*Data to process*:
------------------------------

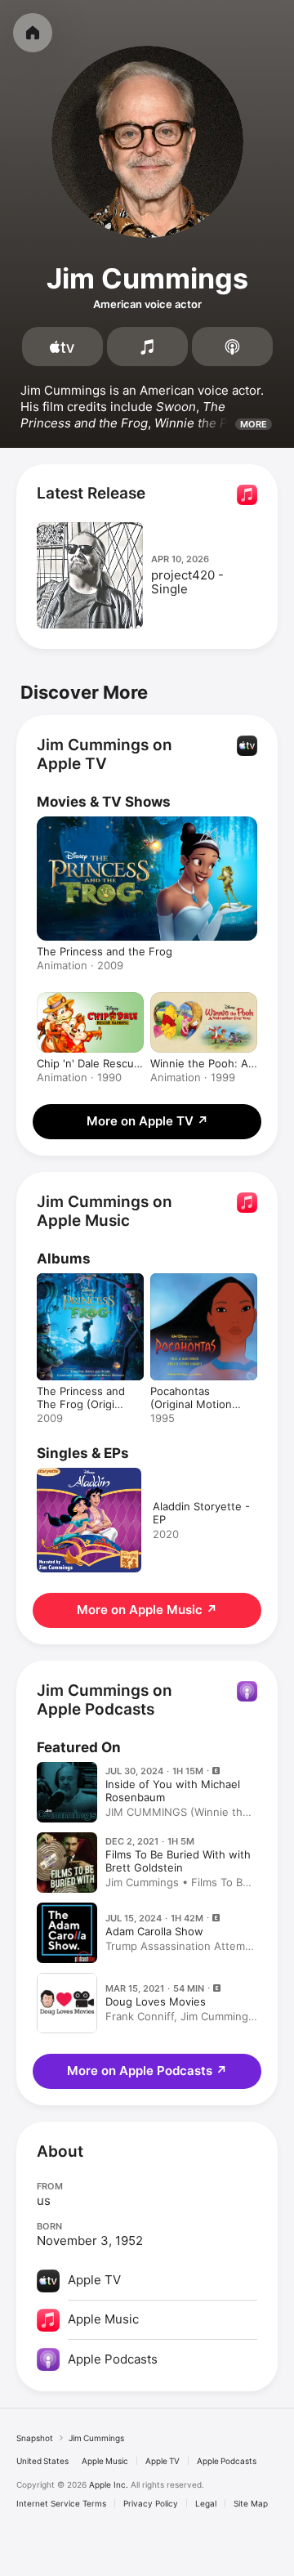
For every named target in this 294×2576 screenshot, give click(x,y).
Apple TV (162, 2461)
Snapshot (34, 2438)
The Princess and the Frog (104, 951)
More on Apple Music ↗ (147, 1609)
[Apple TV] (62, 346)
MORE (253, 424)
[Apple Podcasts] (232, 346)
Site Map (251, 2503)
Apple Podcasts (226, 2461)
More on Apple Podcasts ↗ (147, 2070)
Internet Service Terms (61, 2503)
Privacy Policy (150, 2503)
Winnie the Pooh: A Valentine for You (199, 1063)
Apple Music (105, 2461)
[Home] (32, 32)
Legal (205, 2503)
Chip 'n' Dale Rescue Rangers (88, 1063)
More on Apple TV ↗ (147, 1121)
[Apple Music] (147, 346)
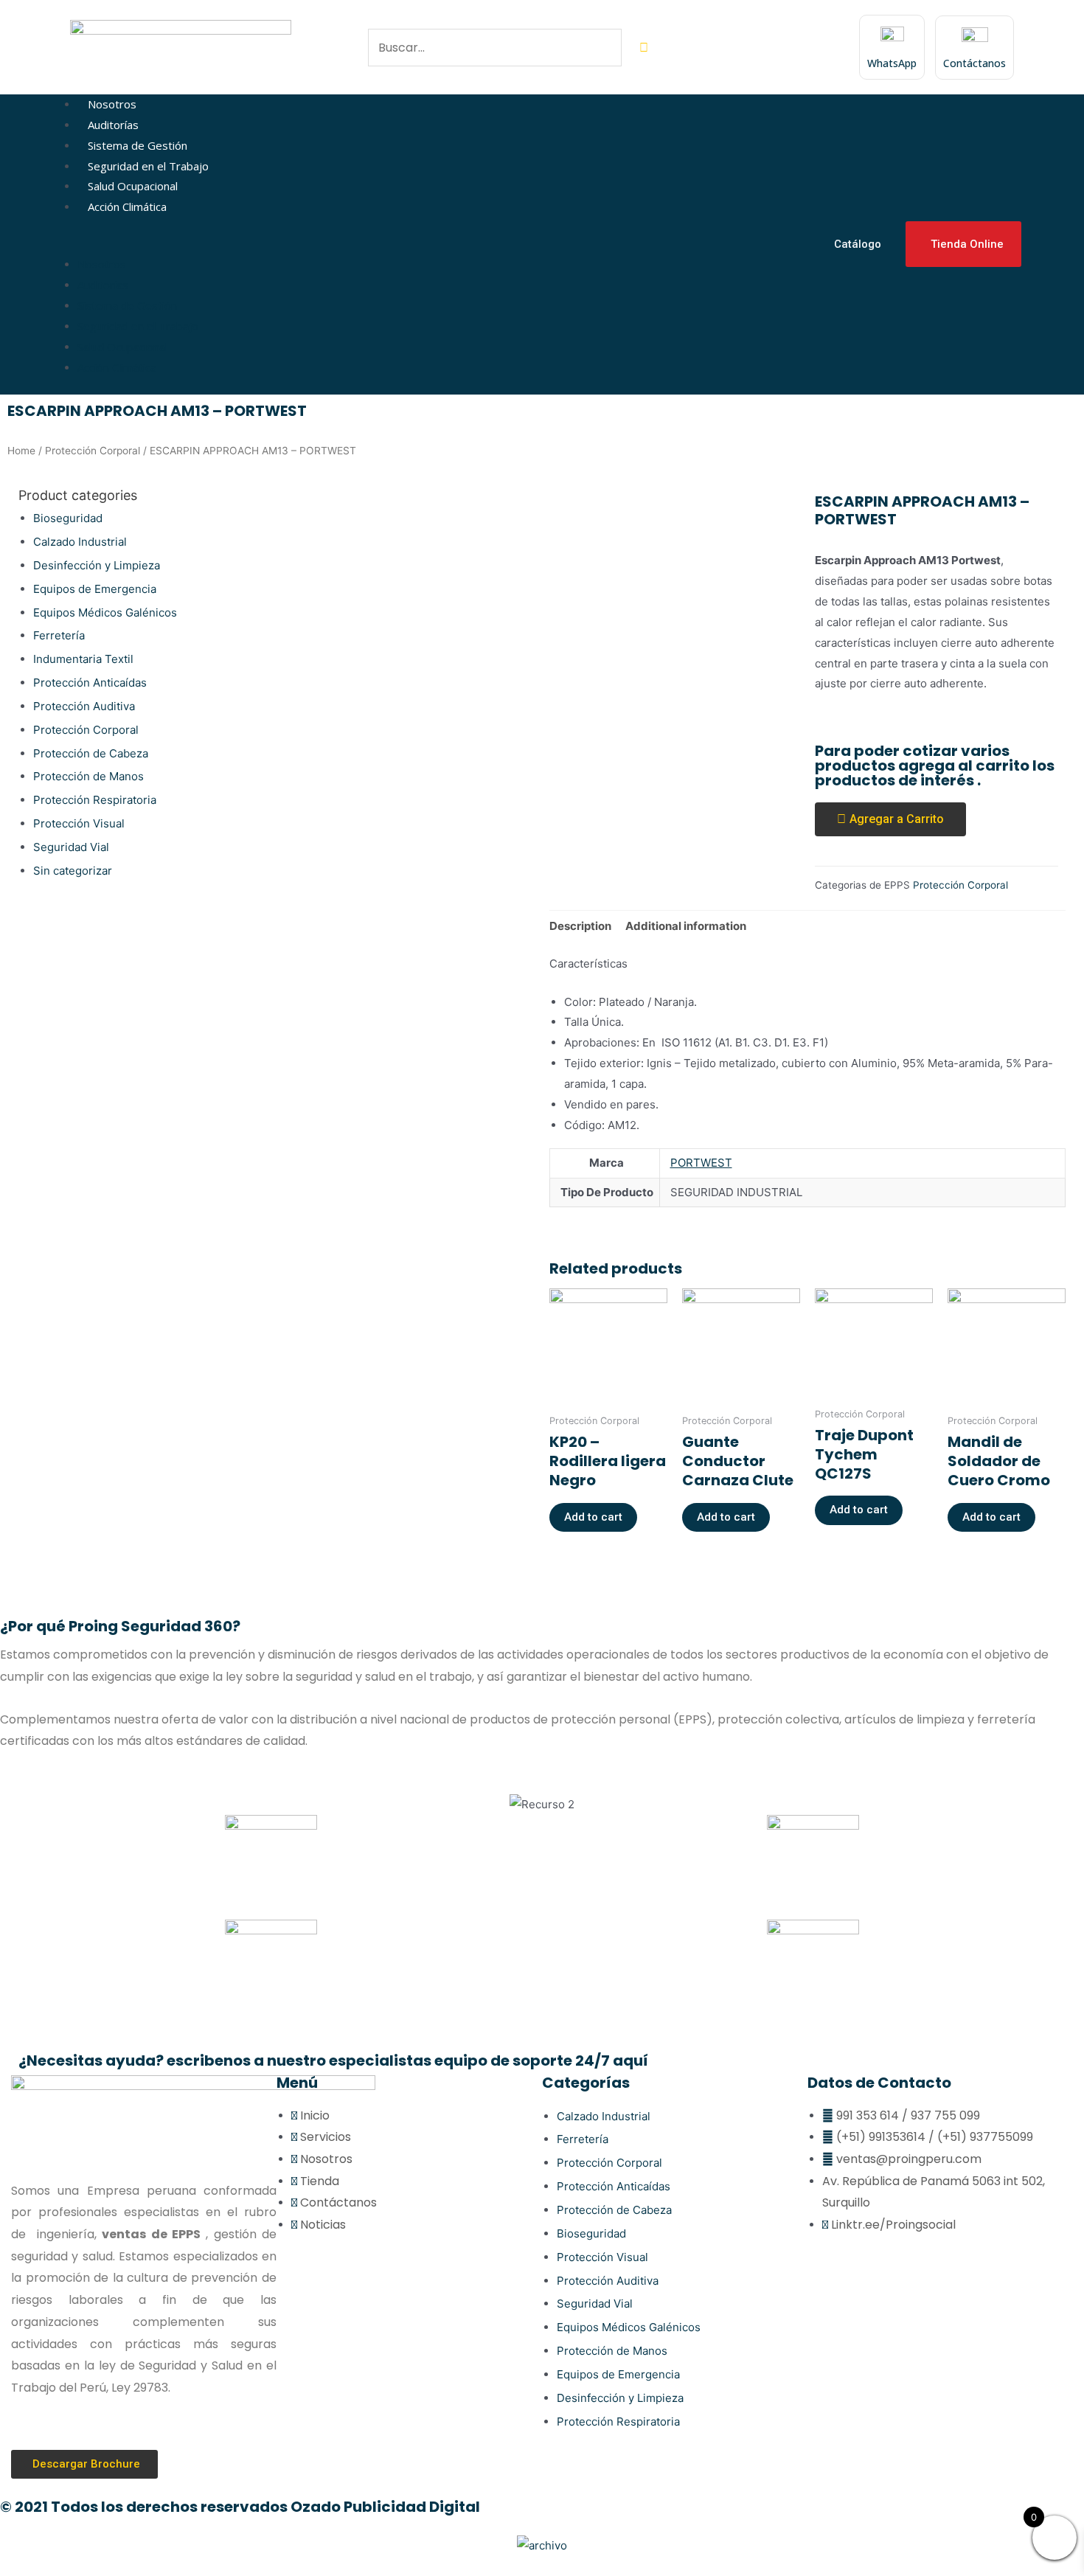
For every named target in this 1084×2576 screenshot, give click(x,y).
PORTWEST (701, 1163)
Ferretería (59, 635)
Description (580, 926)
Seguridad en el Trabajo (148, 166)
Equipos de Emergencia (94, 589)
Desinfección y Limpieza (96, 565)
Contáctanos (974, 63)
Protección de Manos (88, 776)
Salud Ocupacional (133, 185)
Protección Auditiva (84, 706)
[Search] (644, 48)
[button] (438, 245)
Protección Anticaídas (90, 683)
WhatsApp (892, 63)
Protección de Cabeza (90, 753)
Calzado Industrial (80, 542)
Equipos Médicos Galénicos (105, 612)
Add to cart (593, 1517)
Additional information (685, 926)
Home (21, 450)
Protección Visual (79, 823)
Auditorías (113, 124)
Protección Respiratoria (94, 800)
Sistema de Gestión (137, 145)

------------------------------

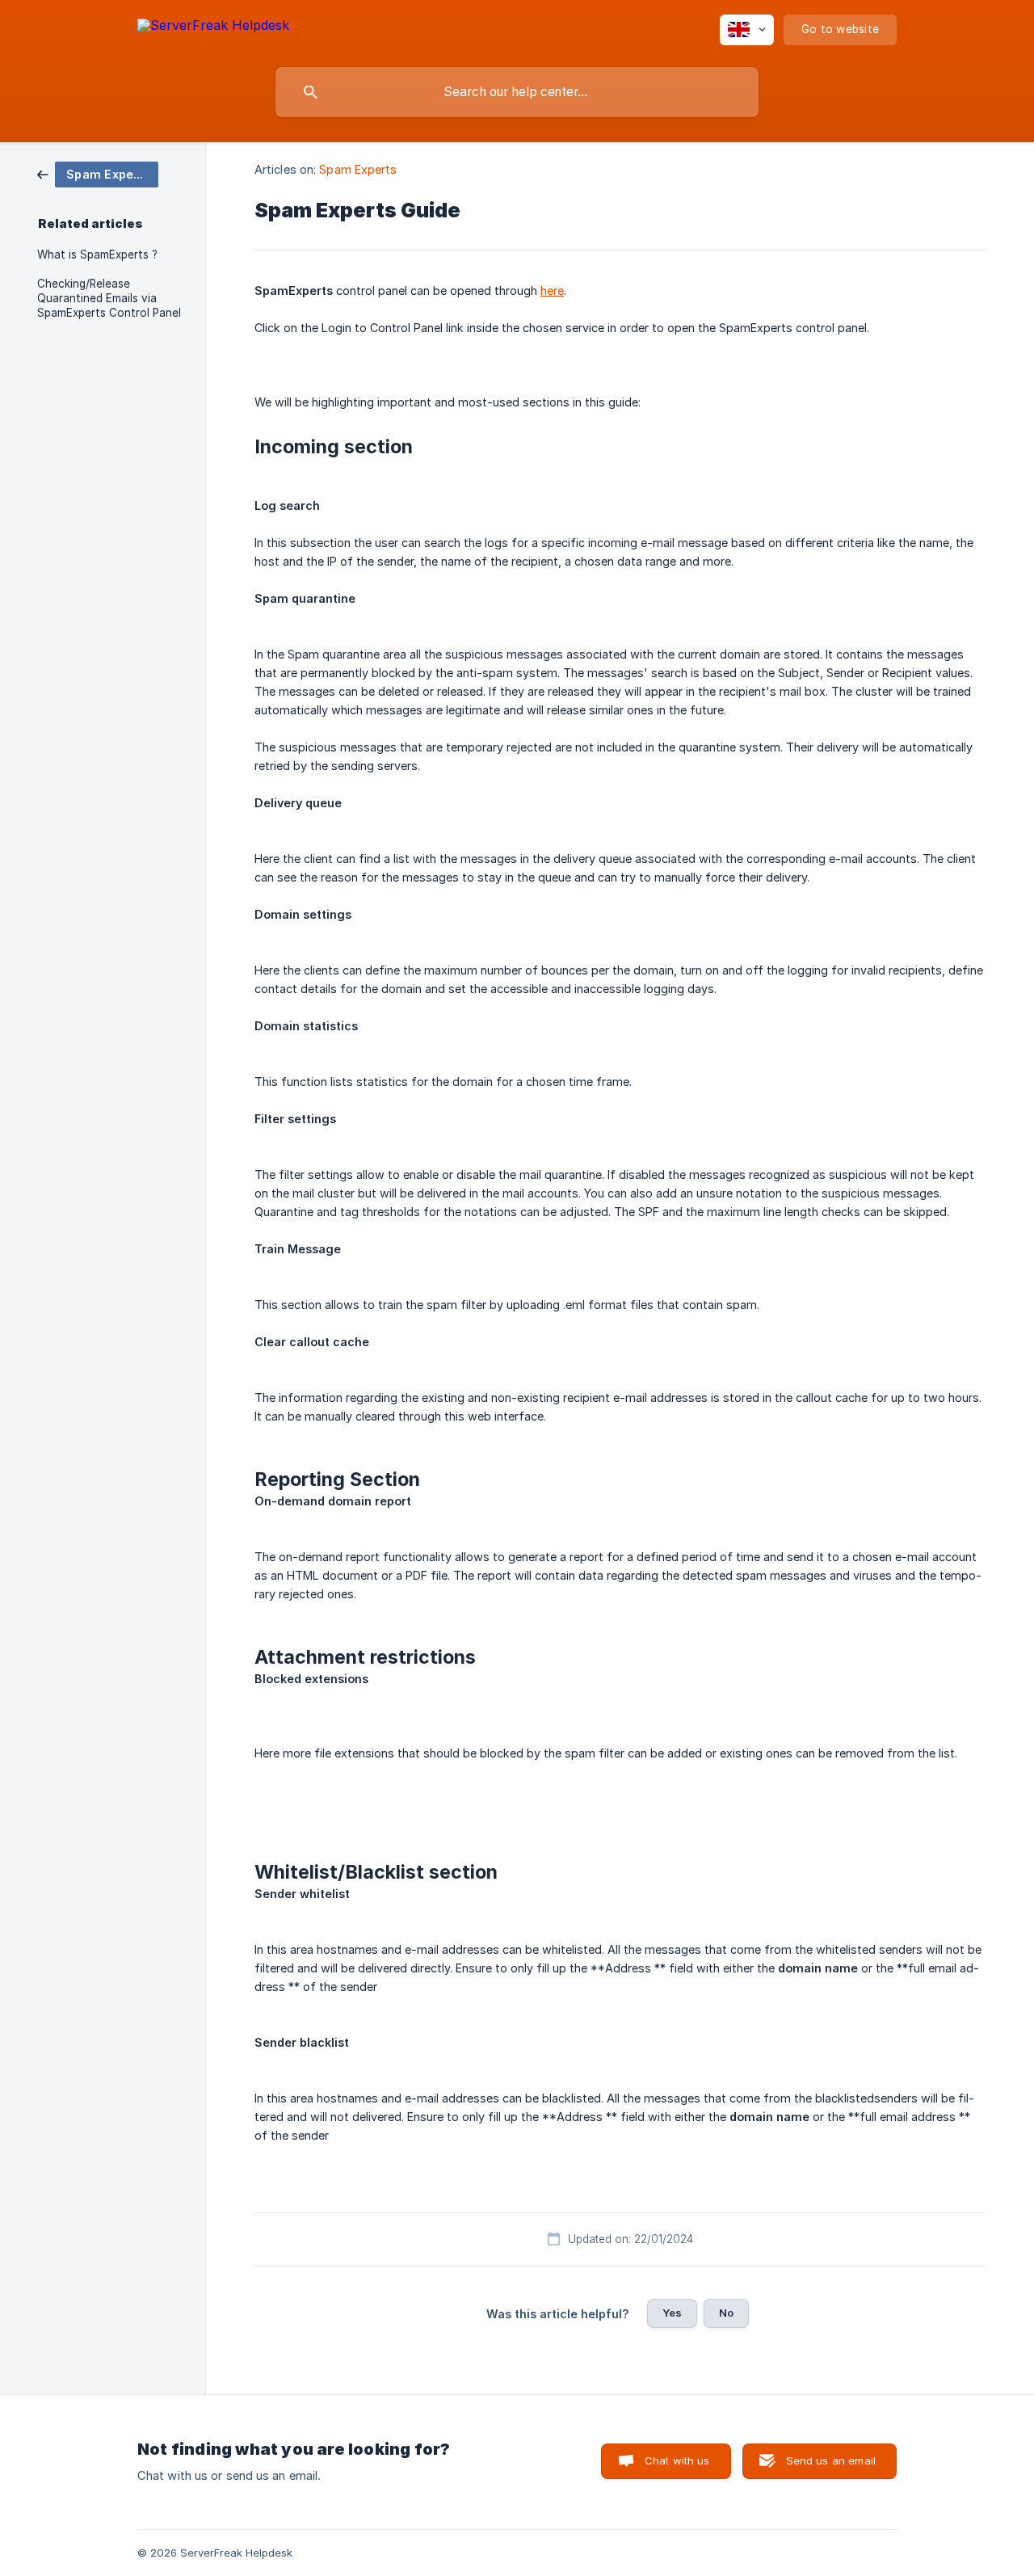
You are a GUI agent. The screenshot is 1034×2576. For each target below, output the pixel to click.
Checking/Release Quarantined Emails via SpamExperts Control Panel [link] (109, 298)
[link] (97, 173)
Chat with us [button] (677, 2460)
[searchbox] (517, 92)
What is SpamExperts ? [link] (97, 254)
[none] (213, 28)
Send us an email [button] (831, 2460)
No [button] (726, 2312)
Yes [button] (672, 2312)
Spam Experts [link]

------------------------------

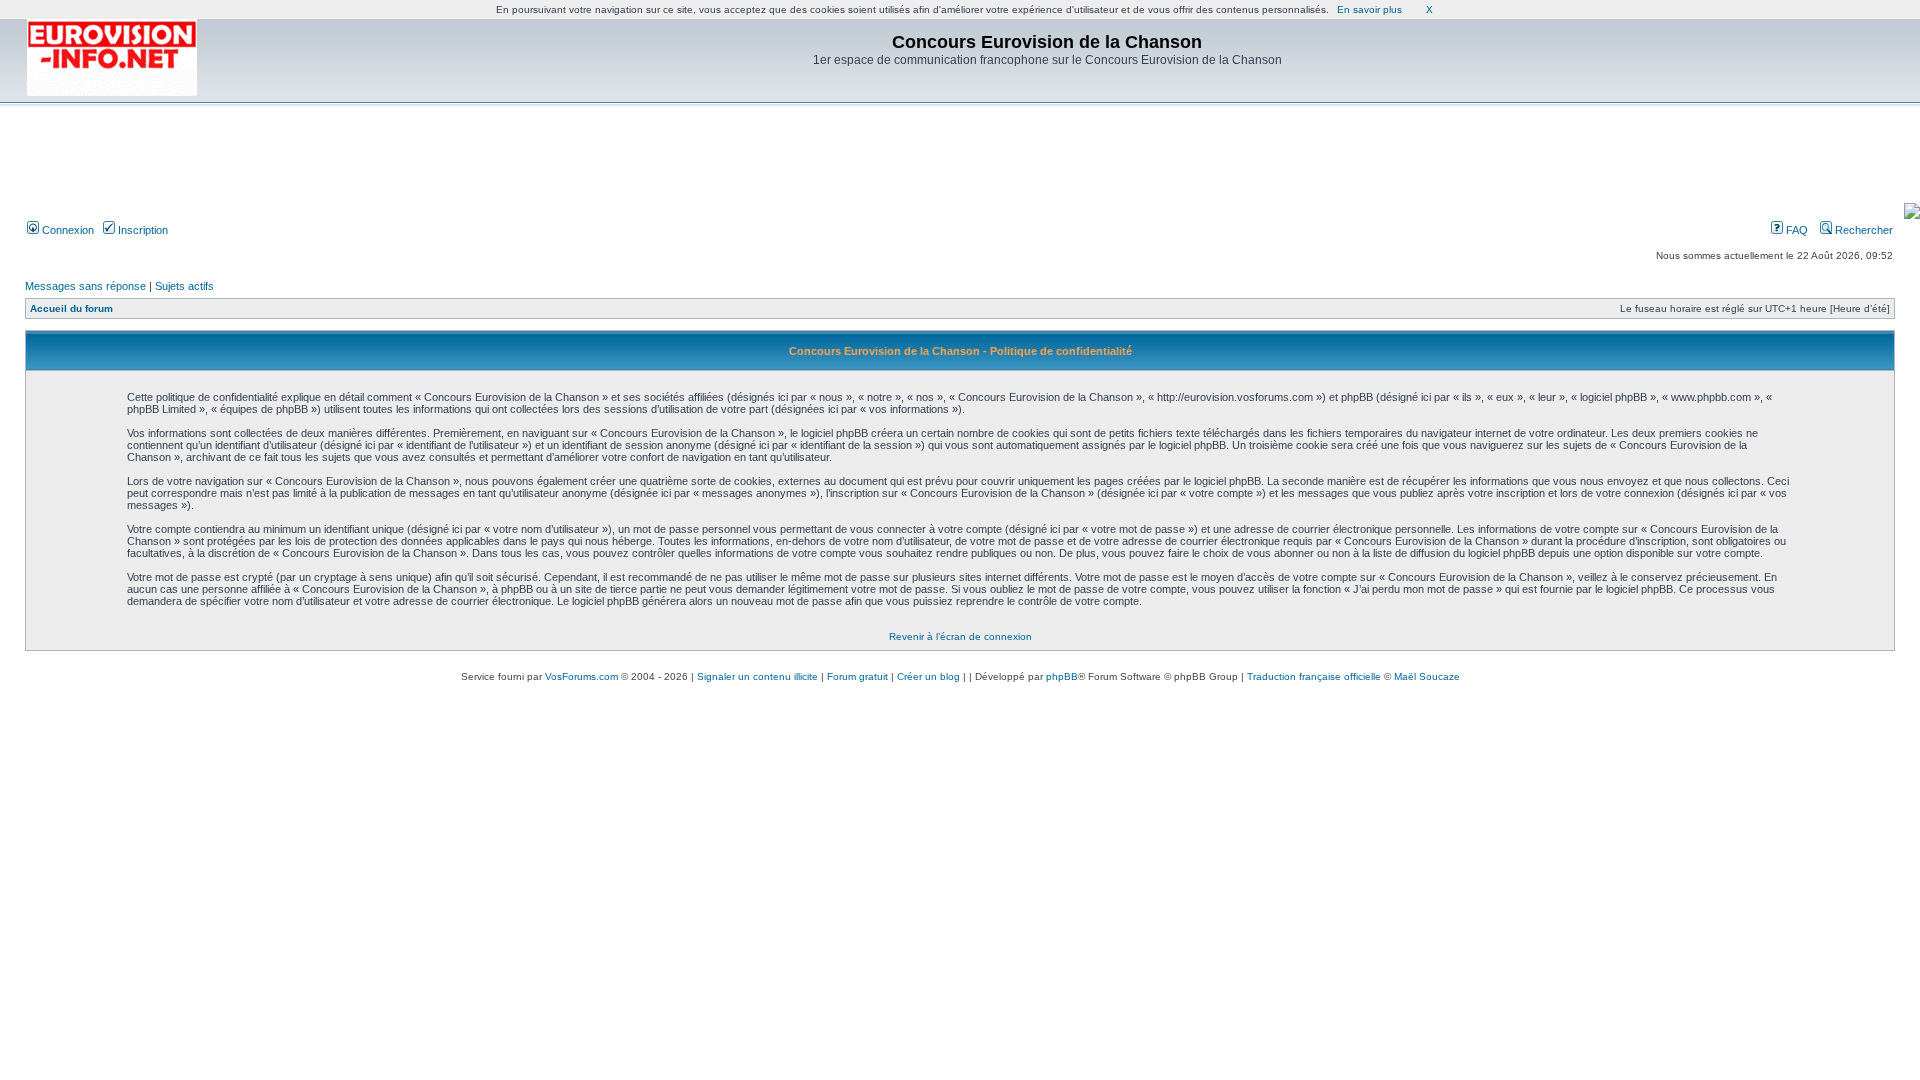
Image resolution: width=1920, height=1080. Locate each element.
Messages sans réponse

------------------------------

*Problem statement*:
In the entries above, find the line with "For every named target in this 294×2576" and the line with "More on Apple Podcasts ↗ (147, 2070)", then restate word for word both of them and every line between, with nothing more.

*Exercise response*:
For every named target in this 294×2576 screenshot, give click(x,y).
Apple TV (162, 2461)
Snapshot (34, 2438)
The Princess and the Frog (104, 951)
More on Apple Music ↗ (147, 1609)
[Apple TV] (62, 346)
MORE (253, 424)
[Apple Podcasts] (232, 346)
Site Map (251, 2503)
Apple Podcasts (226, 2461)
More on Apple Podcasts ↗ (147, 2070)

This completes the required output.